Re: Early 2013-14 stat-based observations
Posted: Sun Jan 19, 2014 5:35 pm
from talkingpractice's website:
"Individual Player Value (“IPV”) is a stabilized in-season RAPM model which uses a robust machine learning based SPM metric (“FORPM”) as a prior for RAPM. There is no previous season information used, to put it on par with other in-season metrics such as NPI RAPM, PER, WS, or EZPM. The choice of a FORPM metric as prior (using an ensemble consisting of random forest regressions and gradient boosting), rather than a traditional SPM metric, was made in part to eliminate discretion in variable selection, with the goal of making IPV a pure metric. In addition, a properly specified FORPM model (fit to SRS) performs much better out of sample than more plain vanilla regression-based models (especially with regard to ‘defense’). Due to not using any previous year info or an aging/experience curve, these values should be considered as descriptive more so than as predictive. The model is based on ‘basketball’, and not on ‘offense’ nor on ‘defense’, and as such there is only one coefficient for each player. This is again both for purity of the metric, and due to this approach being more predictive out of sample. Individual Player Values here are not meant to imply player rankings, nor are they meant to imply that they are the players value if he were to be traded, or have his role changed on his team."
I looked up random forests and saw that is considered a very helpful approach overall. I did see this caveat at the wikipedia page:
"This method of determining variable importance has some drawbacks. For data including categorical variables with different number of levels, random forests are biased in favor of those attributes with more levels. Methods such as partial permutations can be used to solve the problem. If the data contain groups of correlated features of similar relevance for the output, then smaller groups are favored over larger groups." I wondered how this would affect your application. Would attributes "with more levels" be scoring, rebounding and assists? Would "groups of correlated features of similar relevance for the output" be FGA or usage, FG%, FTA, 3 pt FGA?
Is there any good reason to use or not use random forest regressions for the RAPM model?

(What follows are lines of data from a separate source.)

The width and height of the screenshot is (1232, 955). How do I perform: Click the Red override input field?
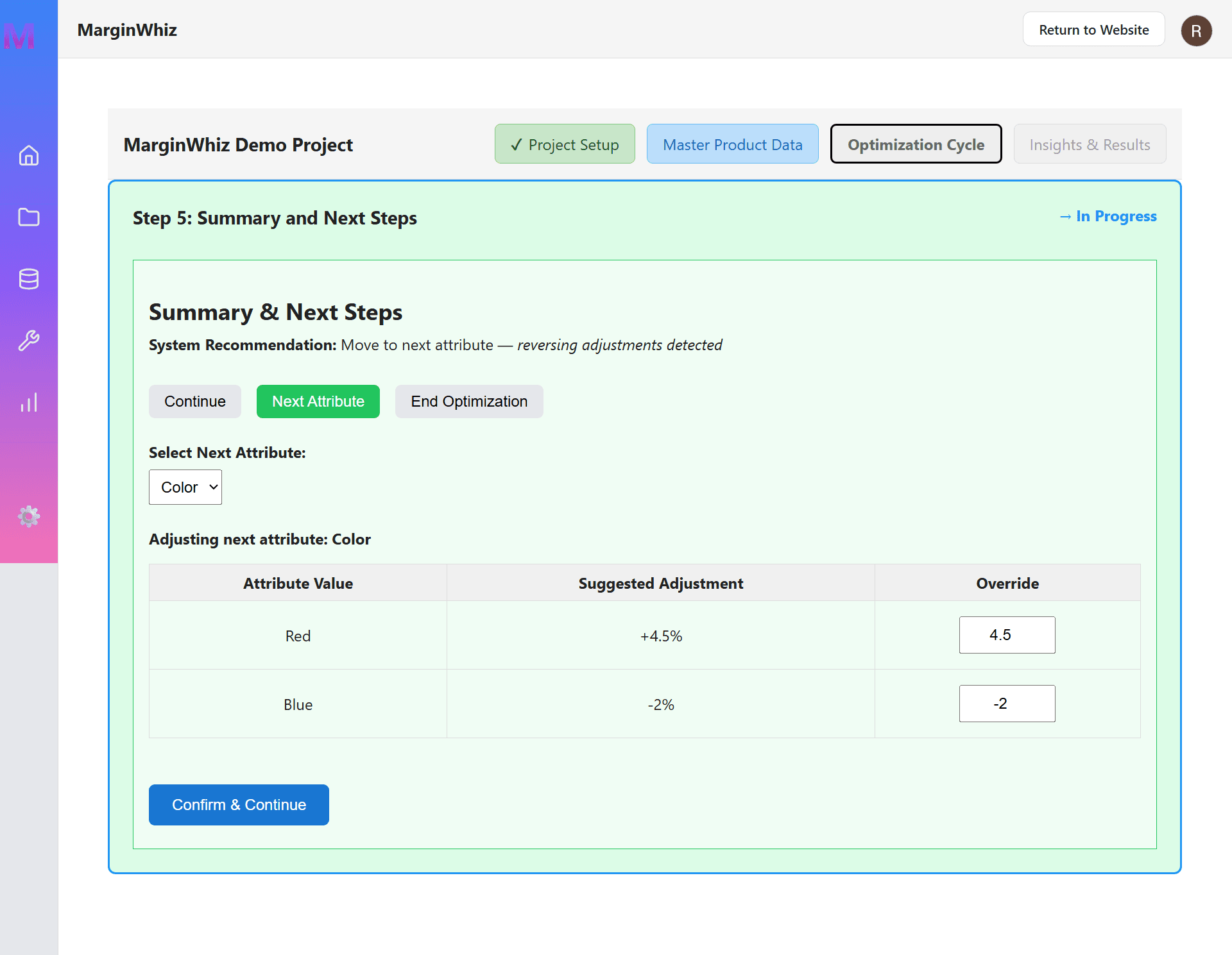(x=1007, y=635)
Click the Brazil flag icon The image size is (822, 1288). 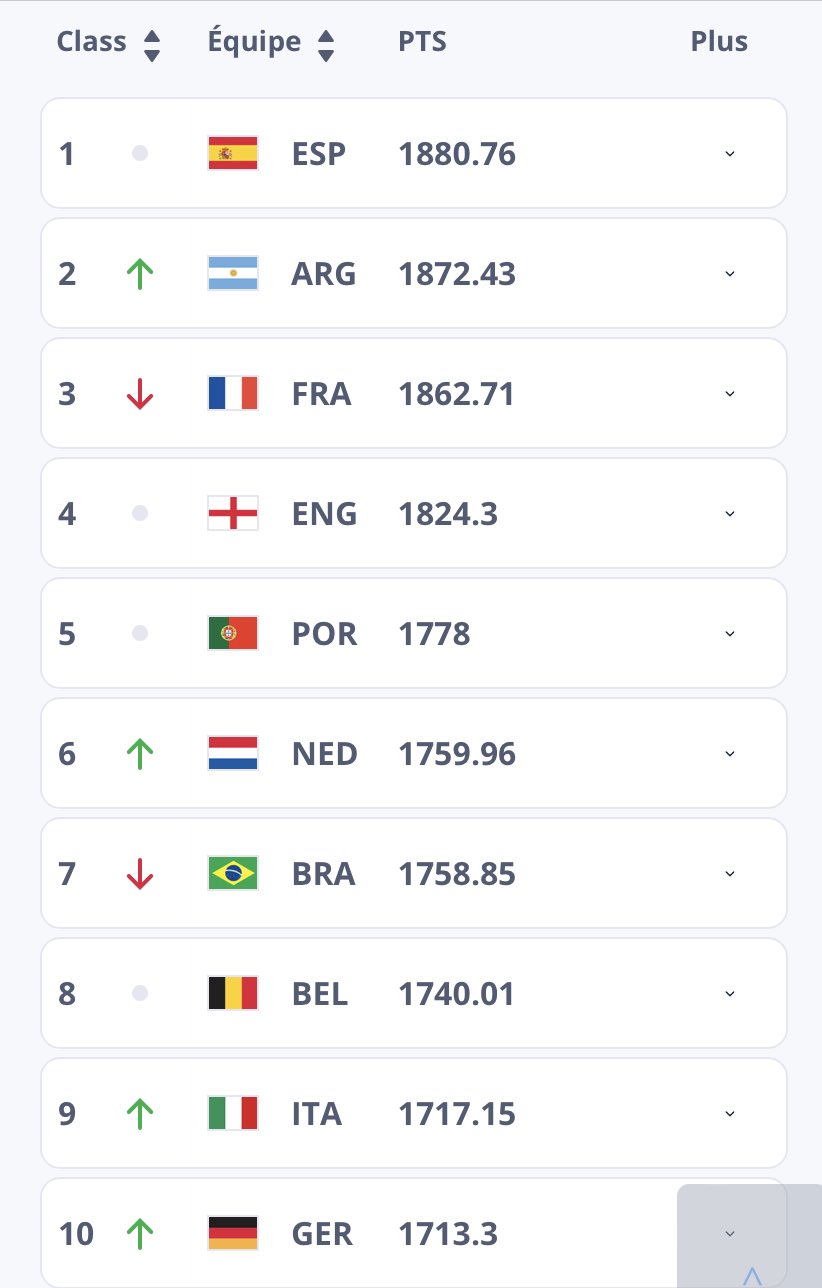pos(233,874)
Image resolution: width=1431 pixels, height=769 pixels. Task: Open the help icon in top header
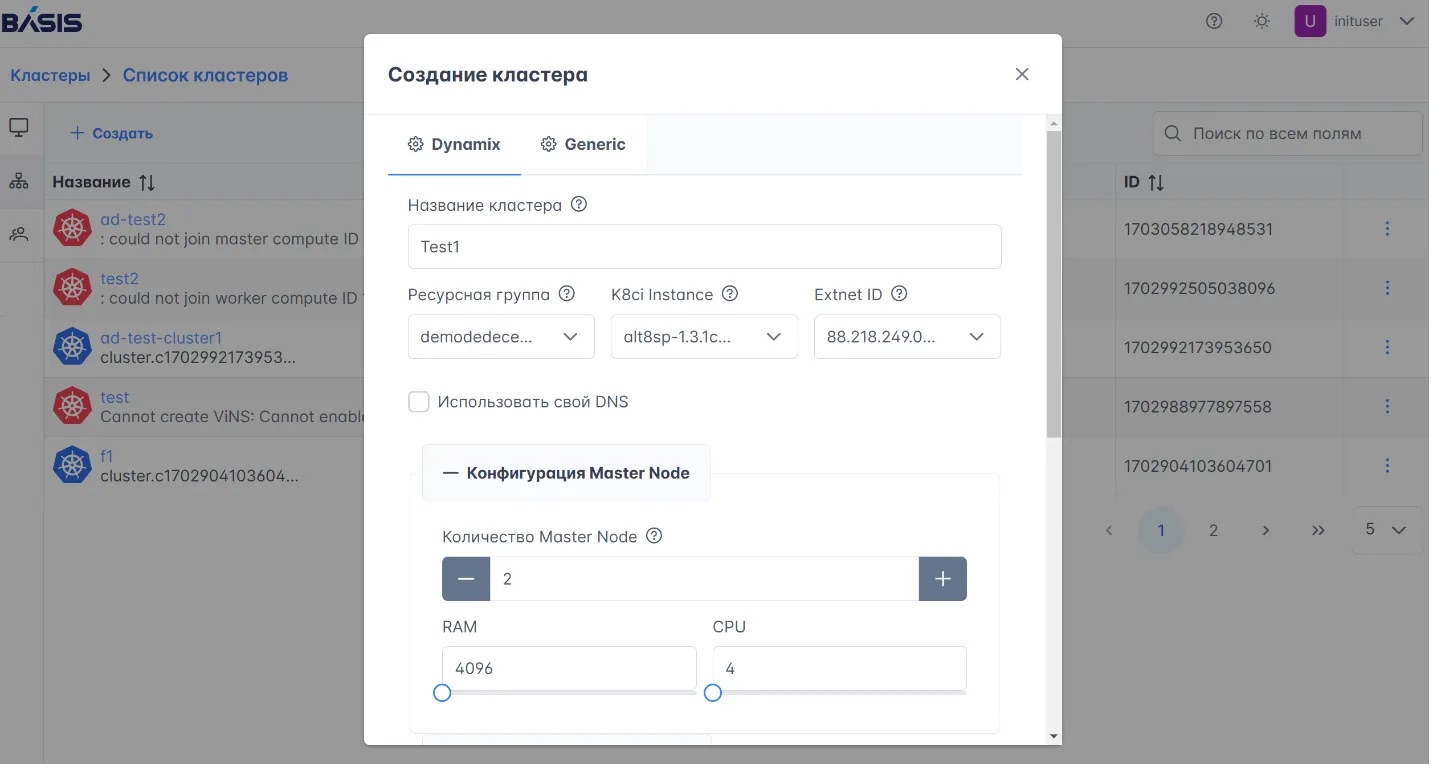(1214, 21)
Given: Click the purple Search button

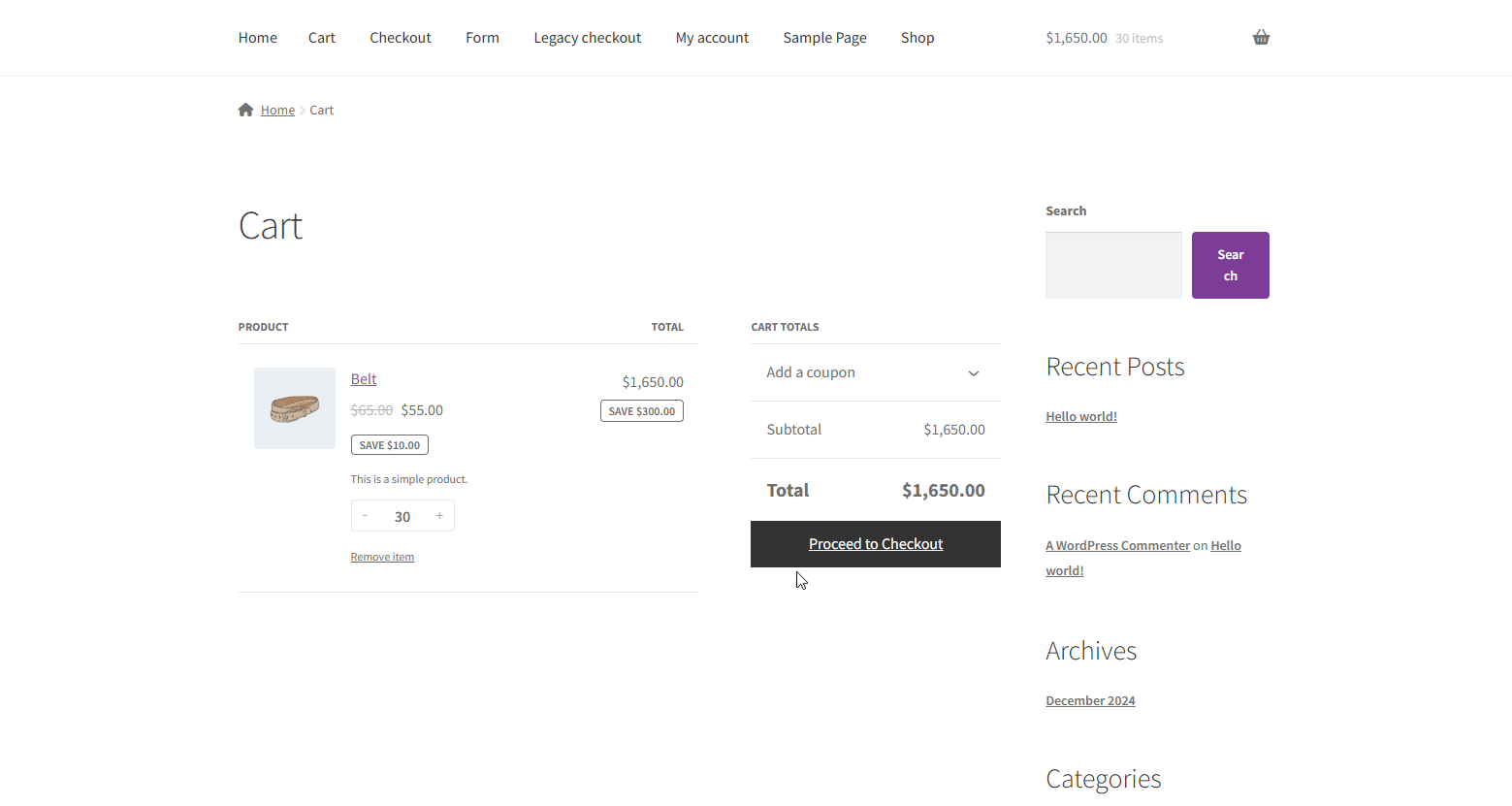Looking at the screenshot, I should pyautogui.click(x=1230, y=265).
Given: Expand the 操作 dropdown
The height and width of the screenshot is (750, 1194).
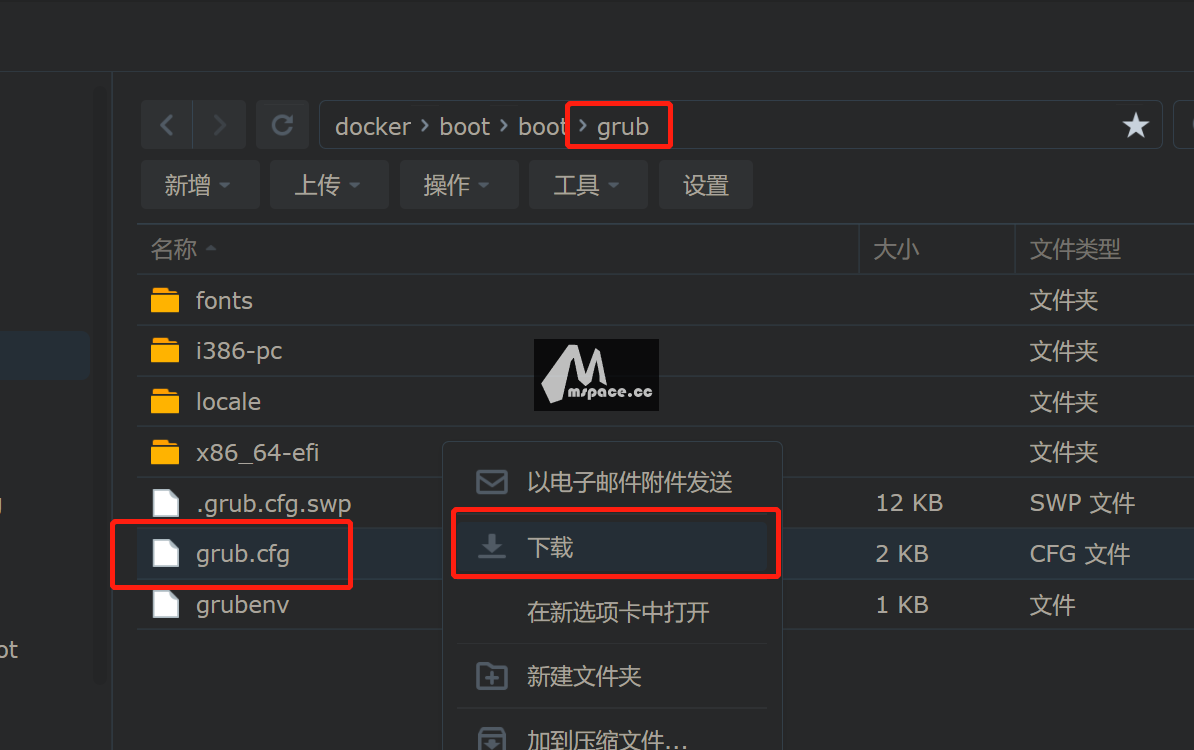Looking at the screenshot, I should coord(458,185).
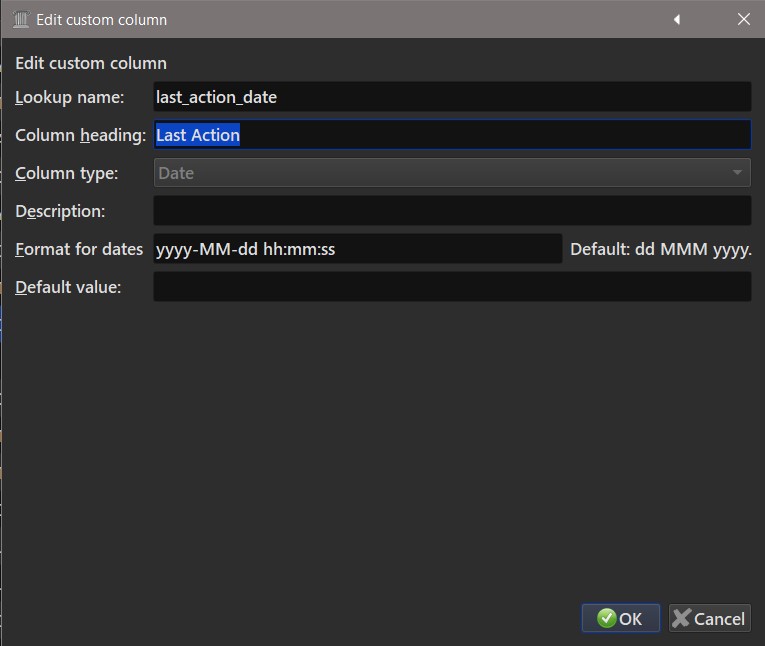Click the X icon on Cancel button
Viewport: 765px width, 646px height.
[x=682, y=618]
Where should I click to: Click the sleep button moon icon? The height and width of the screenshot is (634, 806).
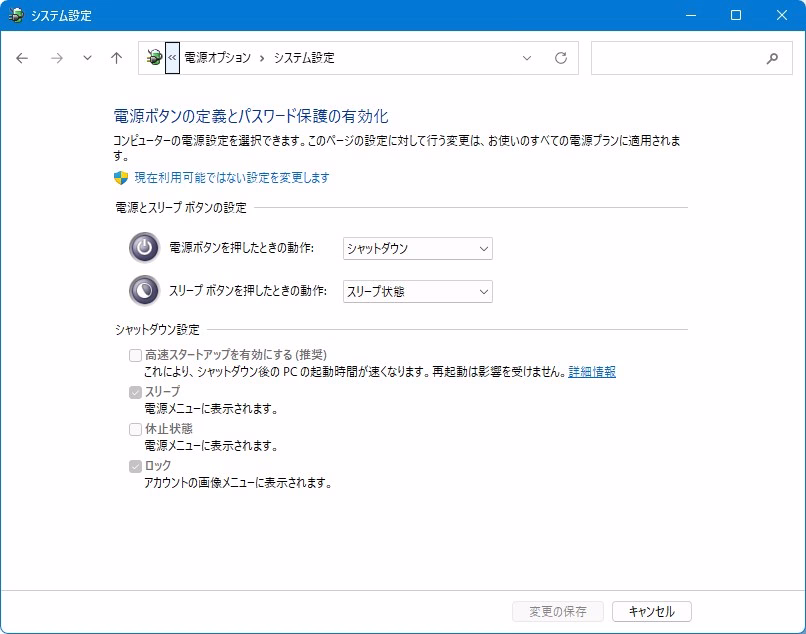click(144, 291)
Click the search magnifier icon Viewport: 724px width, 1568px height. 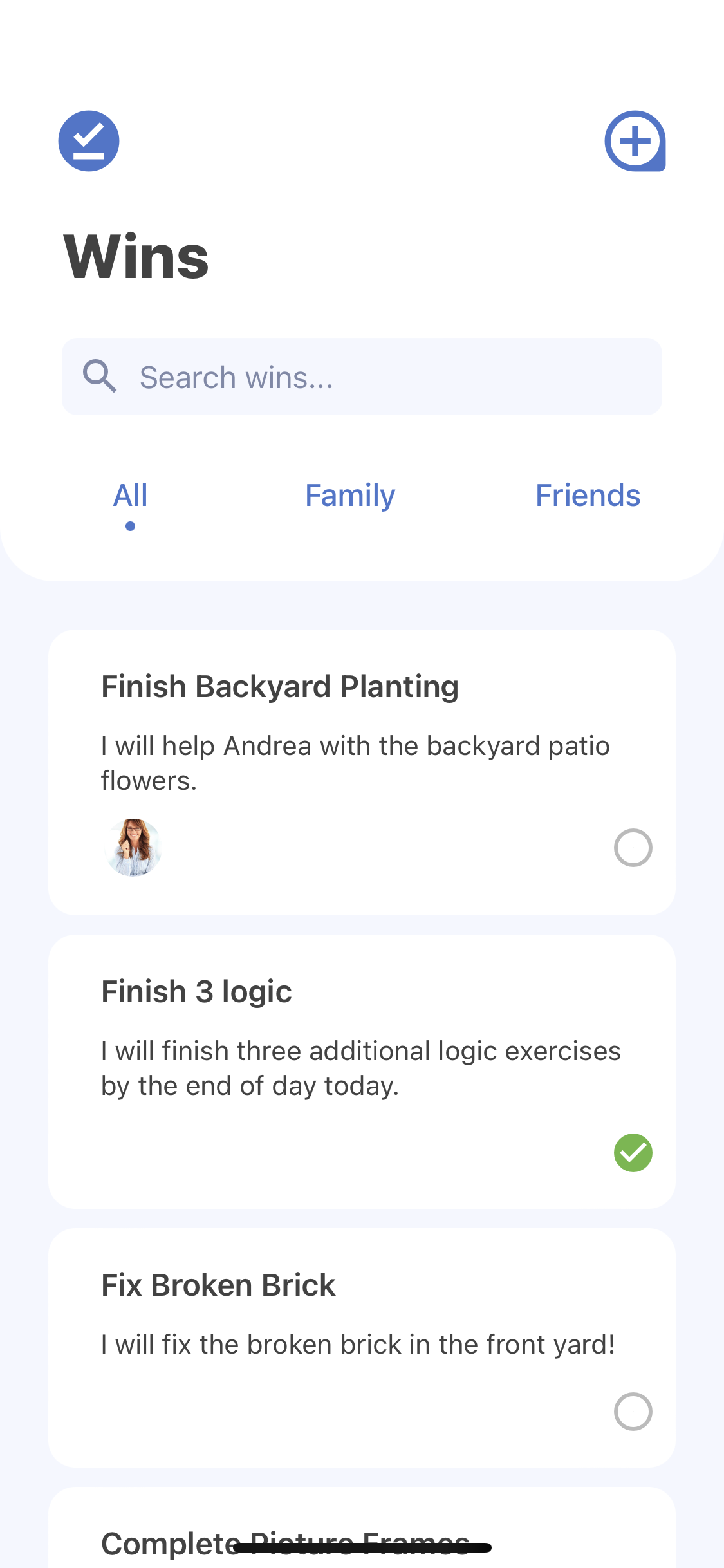click(100, 377)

"The model is based on ‘basketball’, and not on ‘offense’ nor on ‘defense’, and as such there is only one coefficient for each player."
This statement seems important to highlight. And it is consistent with Mike G's perspective that offensive stats should be seen in the context of a player's / team's defensive stats and some stuff I have seen about prior action impact on next plays. As much as I have been interested in offensive /defensive splits of RAPM, if a random forest regression for an overall RAPM model had noticeable less estimated error than the parts I would want to keep that in mind.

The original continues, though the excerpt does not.